3. Themes. Stone raises many issues and themes in her book, and the implications of these are not always clear. That is partly because the conditions which she is describing are not necessarily generalized and because the technologies are continually changing and developing, so that the direction they and human society will go is not always clear. Some of the themes and issues that Stone highlights are as follows.

Interaction. pp. 10-12.

Presence. p. 16.

Public and private space. pp. 18-19.

Selves, bodies, and identities.

Multiple identities, personalities, and selves.

Boundaries and closure.

Tool, prosthetic, or cyborg?

Community.

Presence and warranting. p. 16, p. 40, p. 79.

4. Academic approach. In constructing the book in the manner she has, Stone is trying to change the manner in which academic analysis takes place. While she presents conventional academic articles and analyses, her approach may be postmodern in that she juxtaposes "clashing styles, … shifts of mood and voice" (p. 166). Her website http://www.actlab.utexas.edu/~sandy/ provides information concerning her other activities, and she presents her work using a variety of different technologies and approaches.

C. New Technologies

Among the topics and issues in this section are the variety of new technologies, why they might be important in a social sense, and what they might mean in terms of the organization and conduct of contemporary society. Among the types of new technology are computers, the internet, high-speed connections such as fibre optics or satellite, cell phones, software and hardware, chips, data, information, communication, virtual reality simulations or games, robots, and perhaps many more applications of technology. Most or all of these have an electronic base, although some earlier technologies such as telephones, radio, and television also used electronics. Each of these earlier technologies was associated with changes in social organization, and the new technologies will also have an effect on social structure, institutions, and organization.

These new technologies are usually associated with information - the digital organization of information and data, being able to examine and process different data or more data. Many of the technologies are connected with communication - new ways of communicating, increased speed of communication, or new forms of information and data that can be communicated. Some writers and analysts examining the latest technologies argue that these create new forms of space (cyberspace) and new forms of reality (virtual).

Since many of the technologies lead in the direction of communication with others, or transfer of information to others, issues related to how this communication occurs, and what forms of interaction take place with use of these new technologies become important. Within cyberspace and virtual reality, even the question of who the self and the other are is in question. For the individual using the technologies alone, there are also issues such as whether the technology is associated with new cultural outlets (games, internet), saving time (one of the early expectations), more efficient and productive work (allowing the worker to carry out more tasks), new forms of individual-machine interaction (computer games, virtual reality), more problems and stress, and whether or how the machine could change the individual. For this section of the course, think of ways in which individual and group action and interaction may be changed as a result of the new technologies.

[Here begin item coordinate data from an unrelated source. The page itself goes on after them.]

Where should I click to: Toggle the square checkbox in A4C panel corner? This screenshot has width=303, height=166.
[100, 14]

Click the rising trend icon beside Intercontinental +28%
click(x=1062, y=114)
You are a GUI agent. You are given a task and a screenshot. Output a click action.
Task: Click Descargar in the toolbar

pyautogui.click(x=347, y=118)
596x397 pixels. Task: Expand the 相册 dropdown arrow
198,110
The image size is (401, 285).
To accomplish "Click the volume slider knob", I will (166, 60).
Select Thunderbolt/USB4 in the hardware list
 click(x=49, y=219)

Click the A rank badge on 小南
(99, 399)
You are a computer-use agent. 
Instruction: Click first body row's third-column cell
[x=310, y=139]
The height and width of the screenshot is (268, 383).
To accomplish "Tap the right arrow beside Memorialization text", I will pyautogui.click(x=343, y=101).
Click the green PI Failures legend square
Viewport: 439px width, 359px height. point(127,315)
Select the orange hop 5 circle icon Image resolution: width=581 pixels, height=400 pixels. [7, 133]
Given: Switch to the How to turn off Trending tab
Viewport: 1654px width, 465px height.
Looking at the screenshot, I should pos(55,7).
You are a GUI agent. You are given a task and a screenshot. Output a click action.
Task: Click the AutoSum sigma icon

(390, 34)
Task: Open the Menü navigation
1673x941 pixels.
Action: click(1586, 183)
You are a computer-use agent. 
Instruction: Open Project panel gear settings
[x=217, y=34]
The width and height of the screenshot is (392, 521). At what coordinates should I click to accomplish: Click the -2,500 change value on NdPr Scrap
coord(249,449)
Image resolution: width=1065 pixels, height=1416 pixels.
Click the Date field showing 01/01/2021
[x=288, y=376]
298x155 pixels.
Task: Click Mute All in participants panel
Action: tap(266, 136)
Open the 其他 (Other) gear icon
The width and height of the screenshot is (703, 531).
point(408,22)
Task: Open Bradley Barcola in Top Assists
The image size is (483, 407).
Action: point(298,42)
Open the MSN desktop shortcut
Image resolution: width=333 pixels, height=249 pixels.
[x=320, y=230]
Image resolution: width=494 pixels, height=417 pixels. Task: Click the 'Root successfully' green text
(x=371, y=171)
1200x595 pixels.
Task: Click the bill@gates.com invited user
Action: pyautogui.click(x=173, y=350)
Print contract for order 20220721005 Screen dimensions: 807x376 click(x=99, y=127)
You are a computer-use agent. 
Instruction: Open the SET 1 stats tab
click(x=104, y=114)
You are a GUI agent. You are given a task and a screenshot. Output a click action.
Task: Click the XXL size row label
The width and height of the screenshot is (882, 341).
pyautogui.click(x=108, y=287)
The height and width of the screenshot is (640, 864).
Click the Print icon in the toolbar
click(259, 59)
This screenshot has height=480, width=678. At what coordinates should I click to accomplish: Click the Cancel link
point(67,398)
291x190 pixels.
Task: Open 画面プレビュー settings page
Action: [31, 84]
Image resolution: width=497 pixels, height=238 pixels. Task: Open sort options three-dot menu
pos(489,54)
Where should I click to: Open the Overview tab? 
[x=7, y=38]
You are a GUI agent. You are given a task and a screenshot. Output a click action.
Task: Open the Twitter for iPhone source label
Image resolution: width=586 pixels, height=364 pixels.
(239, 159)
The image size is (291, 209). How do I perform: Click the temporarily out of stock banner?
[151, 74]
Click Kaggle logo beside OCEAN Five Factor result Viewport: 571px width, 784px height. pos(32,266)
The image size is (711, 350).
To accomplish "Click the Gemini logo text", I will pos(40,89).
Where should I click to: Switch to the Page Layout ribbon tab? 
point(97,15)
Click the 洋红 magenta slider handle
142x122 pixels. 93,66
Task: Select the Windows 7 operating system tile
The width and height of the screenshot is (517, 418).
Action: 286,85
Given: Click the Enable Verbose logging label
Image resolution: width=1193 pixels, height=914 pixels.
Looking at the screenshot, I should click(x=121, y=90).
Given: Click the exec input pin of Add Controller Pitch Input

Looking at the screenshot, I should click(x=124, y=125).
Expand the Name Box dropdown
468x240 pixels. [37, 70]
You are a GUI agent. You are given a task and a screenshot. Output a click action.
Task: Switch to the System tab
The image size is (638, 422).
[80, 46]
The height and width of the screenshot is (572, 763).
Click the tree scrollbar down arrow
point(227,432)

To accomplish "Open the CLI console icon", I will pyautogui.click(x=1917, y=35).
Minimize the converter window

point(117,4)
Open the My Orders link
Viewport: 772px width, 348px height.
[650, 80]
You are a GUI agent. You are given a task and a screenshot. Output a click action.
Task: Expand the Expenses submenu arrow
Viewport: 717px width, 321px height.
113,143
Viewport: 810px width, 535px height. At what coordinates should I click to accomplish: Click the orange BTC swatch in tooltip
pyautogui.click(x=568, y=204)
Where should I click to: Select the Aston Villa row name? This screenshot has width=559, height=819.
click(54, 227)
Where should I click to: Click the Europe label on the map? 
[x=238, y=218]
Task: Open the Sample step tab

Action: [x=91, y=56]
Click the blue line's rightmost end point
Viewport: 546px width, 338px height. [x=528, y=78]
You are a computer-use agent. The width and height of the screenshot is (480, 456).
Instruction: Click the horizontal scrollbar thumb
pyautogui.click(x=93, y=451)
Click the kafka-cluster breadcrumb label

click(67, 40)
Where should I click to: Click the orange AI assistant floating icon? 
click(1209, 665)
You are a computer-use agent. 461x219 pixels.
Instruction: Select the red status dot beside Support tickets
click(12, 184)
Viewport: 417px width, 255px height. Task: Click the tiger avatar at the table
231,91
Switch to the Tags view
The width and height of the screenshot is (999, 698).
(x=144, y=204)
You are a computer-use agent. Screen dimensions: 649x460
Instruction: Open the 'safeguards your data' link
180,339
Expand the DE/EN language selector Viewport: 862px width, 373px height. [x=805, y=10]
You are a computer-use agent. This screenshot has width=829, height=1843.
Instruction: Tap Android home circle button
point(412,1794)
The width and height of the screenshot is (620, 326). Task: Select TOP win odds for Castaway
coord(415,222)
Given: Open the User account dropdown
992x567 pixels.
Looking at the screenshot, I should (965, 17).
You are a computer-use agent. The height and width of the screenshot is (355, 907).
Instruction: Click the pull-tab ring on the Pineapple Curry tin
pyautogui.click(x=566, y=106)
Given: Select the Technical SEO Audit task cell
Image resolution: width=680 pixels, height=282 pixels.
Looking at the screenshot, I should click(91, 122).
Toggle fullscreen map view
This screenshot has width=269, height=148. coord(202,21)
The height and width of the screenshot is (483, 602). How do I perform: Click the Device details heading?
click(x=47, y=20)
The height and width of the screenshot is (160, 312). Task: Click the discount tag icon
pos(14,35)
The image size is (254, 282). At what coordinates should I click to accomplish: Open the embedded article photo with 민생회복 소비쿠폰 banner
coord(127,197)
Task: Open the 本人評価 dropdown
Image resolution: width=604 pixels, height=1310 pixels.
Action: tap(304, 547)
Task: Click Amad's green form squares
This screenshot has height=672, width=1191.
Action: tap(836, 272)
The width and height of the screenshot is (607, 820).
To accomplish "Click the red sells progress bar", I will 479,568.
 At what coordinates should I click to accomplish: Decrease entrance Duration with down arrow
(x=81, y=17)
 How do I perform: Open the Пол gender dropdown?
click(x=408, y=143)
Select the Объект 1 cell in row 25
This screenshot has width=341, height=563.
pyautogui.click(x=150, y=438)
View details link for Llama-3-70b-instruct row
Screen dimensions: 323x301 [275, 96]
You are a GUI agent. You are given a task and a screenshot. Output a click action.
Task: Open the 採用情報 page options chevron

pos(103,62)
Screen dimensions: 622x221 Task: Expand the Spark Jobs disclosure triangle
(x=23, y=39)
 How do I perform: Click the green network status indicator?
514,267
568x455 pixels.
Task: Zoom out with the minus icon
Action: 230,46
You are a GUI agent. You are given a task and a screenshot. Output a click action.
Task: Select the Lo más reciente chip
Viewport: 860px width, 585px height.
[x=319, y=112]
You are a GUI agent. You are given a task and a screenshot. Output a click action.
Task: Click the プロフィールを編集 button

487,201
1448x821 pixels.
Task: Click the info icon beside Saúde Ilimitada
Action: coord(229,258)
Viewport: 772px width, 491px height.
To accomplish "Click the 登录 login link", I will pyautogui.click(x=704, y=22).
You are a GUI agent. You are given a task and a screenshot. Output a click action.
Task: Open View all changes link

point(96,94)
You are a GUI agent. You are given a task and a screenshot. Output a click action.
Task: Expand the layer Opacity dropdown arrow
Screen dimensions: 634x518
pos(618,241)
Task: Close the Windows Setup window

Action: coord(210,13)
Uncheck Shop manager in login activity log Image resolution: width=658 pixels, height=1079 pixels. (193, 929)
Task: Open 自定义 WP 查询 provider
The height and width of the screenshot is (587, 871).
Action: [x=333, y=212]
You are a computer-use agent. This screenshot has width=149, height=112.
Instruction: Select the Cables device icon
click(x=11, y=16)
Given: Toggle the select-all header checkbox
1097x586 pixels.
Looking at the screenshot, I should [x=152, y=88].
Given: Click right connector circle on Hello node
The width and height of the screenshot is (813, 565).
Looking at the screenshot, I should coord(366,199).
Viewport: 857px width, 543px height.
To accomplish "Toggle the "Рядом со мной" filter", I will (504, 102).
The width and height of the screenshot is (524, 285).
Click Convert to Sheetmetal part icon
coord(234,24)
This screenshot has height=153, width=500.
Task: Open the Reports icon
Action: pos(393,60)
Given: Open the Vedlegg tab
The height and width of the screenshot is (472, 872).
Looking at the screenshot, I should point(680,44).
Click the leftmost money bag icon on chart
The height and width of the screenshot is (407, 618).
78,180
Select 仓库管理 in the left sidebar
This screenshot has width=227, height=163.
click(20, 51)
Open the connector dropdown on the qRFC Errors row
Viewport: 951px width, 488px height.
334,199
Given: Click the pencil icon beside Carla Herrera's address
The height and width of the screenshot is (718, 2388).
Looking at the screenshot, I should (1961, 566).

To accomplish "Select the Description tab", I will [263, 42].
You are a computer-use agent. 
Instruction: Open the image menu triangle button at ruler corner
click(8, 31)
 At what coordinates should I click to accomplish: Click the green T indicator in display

For society as a whole, there are also a number of issues associated with the new technologies. On one side are those who look on the new technologies as solutions to our problems, capable of creating a new and better world. The article "The Intercranial Internet" by Bran Ferren, New York Times Magazine, March 15, 1998, p. 28 is an example of this technotopian approach. The television advertisements of the hi-tech companies such as Microsoft and AT&T provide a quick view of the potentially positive effects of the new information technologies - better communication, improved ability to deal with problems, greater precision and accuracy, etc. Next week we will look at some of these ads to see what messages they carry.

On the other side, there are those who consider these extravagant claims to divert attention away from the important issues society faces, or look on the new technologies as creating new problems. Two of the main issues that face society, economic inequality and environmental degradation, may not be at all addressed with the new technologies. One of the implication of Kroker's argument is that economic inequality is likely to increase as the new technologies become more widespread, creating widespread unemployment, poverty, and surplus population, while at the same creating a wealthy and powerful virtual class. That is, these technologies may create unemployment and poverty among those left out of the hi-tech global economy, lead to greater workloads and speedup for some workers in this new society, and generally create new sources of stress and pressure throughout society.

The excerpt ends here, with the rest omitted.